— START OF DATA SHOWN —
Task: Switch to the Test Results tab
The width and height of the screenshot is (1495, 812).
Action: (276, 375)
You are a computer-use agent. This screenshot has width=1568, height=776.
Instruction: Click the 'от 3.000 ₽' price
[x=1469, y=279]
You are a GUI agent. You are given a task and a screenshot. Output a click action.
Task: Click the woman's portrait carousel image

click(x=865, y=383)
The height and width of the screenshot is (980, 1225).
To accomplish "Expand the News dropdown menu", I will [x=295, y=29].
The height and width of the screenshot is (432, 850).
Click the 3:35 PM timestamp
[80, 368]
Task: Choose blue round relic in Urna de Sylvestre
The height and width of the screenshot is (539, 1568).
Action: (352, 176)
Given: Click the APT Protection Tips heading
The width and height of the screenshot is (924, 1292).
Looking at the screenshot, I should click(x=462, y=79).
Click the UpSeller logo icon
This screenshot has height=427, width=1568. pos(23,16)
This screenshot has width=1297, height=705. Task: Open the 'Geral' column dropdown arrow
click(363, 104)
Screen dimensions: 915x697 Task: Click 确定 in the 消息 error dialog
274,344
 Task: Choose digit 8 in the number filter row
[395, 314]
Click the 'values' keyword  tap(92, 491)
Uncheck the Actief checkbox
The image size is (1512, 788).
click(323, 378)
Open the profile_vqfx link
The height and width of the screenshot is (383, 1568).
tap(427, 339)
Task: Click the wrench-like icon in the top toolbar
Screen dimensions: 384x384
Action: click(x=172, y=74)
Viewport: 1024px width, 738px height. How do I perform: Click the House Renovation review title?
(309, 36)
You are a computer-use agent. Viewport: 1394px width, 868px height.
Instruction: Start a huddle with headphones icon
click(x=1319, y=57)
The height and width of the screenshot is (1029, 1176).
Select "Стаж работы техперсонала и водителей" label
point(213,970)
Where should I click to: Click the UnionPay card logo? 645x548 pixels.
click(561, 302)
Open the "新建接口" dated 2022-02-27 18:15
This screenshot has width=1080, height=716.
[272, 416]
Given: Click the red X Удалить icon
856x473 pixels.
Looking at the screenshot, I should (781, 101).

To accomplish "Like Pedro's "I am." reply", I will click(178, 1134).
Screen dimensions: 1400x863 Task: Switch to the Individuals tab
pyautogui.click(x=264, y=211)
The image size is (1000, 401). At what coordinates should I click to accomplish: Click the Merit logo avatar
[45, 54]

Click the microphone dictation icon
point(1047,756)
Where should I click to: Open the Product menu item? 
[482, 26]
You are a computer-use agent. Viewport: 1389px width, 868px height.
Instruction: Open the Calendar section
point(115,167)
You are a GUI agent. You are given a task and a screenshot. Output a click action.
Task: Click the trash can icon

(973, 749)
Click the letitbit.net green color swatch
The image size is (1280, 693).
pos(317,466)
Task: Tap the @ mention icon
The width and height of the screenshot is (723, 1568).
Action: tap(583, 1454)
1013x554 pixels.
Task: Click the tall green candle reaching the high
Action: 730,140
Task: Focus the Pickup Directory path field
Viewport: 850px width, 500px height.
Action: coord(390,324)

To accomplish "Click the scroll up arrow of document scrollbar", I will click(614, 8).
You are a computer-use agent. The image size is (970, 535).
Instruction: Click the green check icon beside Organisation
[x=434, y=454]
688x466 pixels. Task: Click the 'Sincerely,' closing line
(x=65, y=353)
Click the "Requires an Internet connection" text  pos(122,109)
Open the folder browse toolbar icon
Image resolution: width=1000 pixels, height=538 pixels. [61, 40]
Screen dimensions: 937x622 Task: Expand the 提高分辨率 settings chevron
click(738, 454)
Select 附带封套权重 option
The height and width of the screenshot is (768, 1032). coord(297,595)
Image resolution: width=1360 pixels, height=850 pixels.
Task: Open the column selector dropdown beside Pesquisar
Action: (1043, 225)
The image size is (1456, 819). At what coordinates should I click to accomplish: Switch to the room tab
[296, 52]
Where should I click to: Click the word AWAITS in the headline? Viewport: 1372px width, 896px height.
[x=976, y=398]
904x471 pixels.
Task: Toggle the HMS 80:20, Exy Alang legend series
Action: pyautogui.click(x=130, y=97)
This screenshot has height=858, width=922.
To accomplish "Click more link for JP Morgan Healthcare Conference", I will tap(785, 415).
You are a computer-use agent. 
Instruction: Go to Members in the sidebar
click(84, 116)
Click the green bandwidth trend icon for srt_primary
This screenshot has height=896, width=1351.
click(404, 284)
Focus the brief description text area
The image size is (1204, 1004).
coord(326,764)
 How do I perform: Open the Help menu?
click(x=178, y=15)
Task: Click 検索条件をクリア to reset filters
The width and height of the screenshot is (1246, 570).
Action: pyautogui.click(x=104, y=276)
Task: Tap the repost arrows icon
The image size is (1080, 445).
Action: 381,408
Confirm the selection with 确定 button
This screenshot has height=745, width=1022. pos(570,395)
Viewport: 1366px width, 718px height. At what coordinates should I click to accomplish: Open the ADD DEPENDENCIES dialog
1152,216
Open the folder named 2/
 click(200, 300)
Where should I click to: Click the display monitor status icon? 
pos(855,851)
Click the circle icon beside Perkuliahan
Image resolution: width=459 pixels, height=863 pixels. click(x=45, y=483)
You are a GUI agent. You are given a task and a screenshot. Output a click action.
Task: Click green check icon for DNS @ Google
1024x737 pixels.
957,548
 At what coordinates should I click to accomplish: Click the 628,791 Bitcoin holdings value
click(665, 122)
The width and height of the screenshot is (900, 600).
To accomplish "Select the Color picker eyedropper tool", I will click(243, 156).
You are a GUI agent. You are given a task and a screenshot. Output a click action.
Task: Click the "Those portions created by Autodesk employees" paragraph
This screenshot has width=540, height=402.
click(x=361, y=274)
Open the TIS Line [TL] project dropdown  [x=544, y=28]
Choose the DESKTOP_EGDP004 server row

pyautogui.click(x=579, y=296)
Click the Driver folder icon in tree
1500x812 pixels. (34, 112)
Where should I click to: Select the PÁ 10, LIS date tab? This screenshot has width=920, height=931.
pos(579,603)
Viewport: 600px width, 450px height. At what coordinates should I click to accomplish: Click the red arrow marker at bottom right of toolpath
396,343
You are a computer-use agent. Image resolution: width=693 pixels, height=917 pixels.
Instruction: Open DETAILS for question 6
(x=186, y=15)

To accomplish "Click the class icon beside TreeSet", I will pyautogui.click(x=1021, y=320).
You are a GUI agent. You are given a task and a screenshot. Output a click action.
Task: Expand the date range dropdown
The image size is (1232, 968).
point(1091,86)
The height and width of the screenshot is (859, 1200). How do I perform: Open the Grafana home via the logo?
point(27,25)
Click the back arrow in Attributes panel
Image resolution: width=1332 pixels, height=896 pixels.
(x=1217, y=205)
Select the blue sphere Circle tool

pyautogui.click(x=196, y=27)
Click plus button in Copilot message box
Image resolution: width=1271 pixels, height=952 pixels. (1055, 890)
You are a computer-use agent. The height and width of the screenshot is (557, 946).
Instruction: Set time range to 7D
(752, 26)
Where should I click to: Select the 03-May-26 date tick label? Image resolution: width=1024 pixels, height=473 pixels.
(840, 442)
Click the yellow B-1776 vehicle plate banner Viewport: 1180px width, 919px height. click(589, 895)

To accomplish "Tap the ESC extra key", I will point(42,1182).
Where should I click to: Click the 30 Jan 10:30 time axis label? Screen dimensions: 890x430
— END OF DATA SHOWN —
Write out the rows exactly, covering everything from the line containing "688x466 pixels. Task: Click" down to the line containing "Action: pyautogui.click(x=130, y=97)", with both ends included.

### EXERCISE SOLUTION
688x466 pixels. Task: Click the 'Sincerely,' closing line
(x=65, y=353)
Click the "Requires an Internet connection" text  pos(122,109)
Open the folder browse toolbar icon
Image resolution: width=1000 pixels, height=538 pixels. [61, 40]
Screen dimensions: 937x622 Task: Expand the 提高分辨率 settings chevron
click(738, 454)
Select 附带封套权重 option
The height and width of the screenshot is (768, 1032). coord(297,595)
Image resolution: width=1360 pixels, height=850 pixels.
Task: Open the column selector dropdown beside Pesquisar
Action: (1043, 225)
The image size is (1456, 819). At what coordinates should I click to accomplish: Switch to the room tab
[296, 52]
Where should I click to: Click the word AWAITS in the headline? Viewport: 1372px width, 896px height.
[x=976, y=398]
904x471 pixels.
Task: Toggle the HMS 80:20, Exy Alang legend series
Action: pyautogui.click(x=130, y=97)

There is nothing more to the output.